» **STATED TASK A**:
Put the lines of the records, starting at the line containing "You are a computer-use" and ending at the end of the records, into a JSON list of strings with one string per line and blank lines omitted. Leave the pictures out of the list.
» **STATED TASK B**:
Write a continuation of the interview piece on folk musician Martin Simpson, picking up after its final sentence.

## START EXCERPTED PASSAGE

The ‘this’ that Martin Simpson has been doing for long enough to forget whole towns is performing as a cherished and revered member of the UK’s folk community. Having released his debut album in 1976, he’s since released 19 other solo albums (many of them on Topic Records), two live albums and at least seven collaborative albums. He’s made more session appearances than most people could wave a mic stand at, and he’s twice won the BBC Radio 2 Folk Awards as Artist of the Year. Oh, and it turns out he has played Andover before, probably back in 2008, but the member of the audience who clears that up for him later in the evening can’t properly remember either. Maybe Andover is just one of those places.

Before the gig starts, however, there’s the small matter of a Grizzly Folk interview to get through. So we settle down for lasagna and risotto in one of Andover’s finest establishments, pictures of The Troggs gazing down on us from the walls, and tuck in.

So let’s start with that question shall we? What’s your definition of folk music?

Folk music is music that accompanies a raffle. There’s no better definition of it than that!

Is that your definition, is it? 

Yeah. I’ve been doing this for such a long time, and the folk clubs always revolved a raffle. And sometimes you just felt that it was the most important part of the evening, you know? [Puts on exaggerated Yorkshire accent] “Right, now it’s time for the raffle. Everyone pay attention!”

## END EXCERPTED PASSAGE
## START MATERIAL

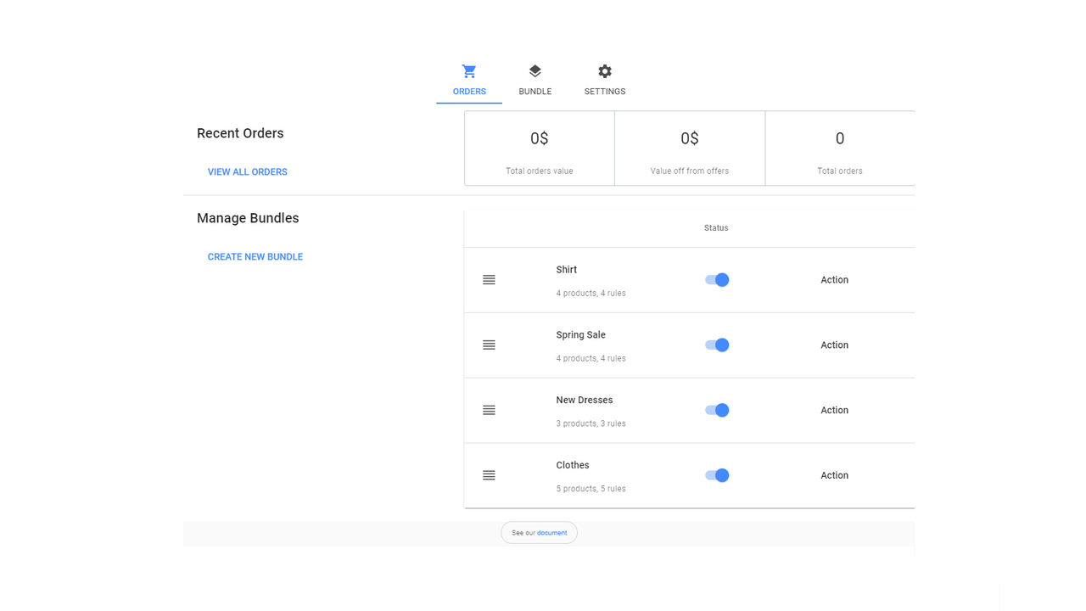Image resolution: width=1086 pixels, height=611 pixels.
Task: Click the drag handle next to Shirt
Action: tap(489, 279)
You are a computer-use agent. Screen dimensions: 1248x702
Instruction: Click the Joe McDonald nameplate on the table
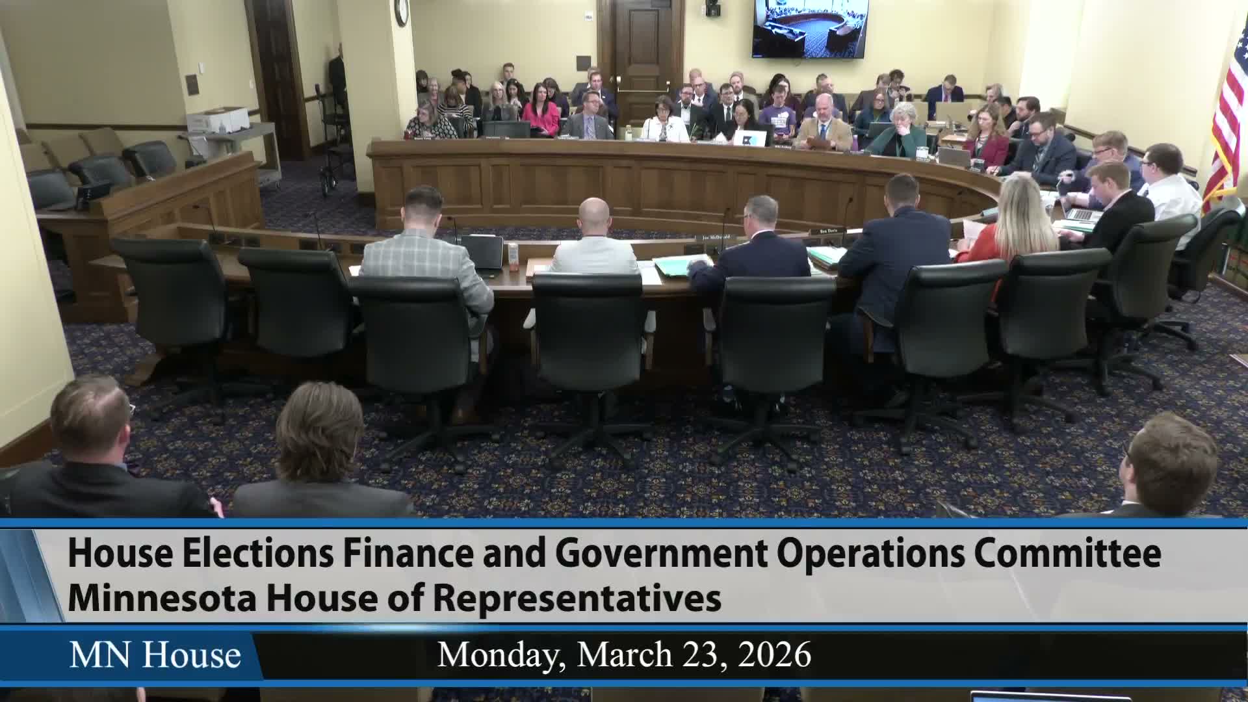[x=716, y=238]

## END MATERIAL

» **RIGHT ANSWER A**:
[
  "You are a computer-use agent. Screen dimensions: 1248x702",
  "Instruction: Click the Joe McDonald nameplate on the table",
  "[x=716, y=238]"
]

» **RIGHT ANSWER B**:
When was the first time you can remember going to a folk club? Did you go originally as an audience member? 

Well, I did, but when I look back, fate was very kind to me. I got my guitar when I was 12 – that was 1965, exactly as the folk club boom really rocketed. The Scunthorpe Folk Club started at the Good Companion’s Hut on East Common Lane, which was 300 yards from where I lived. It was on a Tuesday night and I think it was sixpence to get in. It was an unlicensed premises to start with, so I could go from the offset. Yes, I went initially as an audience member but within a year I was one of the floor singers. With hindsight, they were so kind because I was soooo bad. I really was. The learning curve was… well, precipitous, really.

When you say you were a floor singer, were you getting up there with the guitar or with one finger in your ear? 

Yeah, with the guitar, and very shortly after that with the banjo, too.

Was there a set of songs that you had to know to be able to go and play at those clubs?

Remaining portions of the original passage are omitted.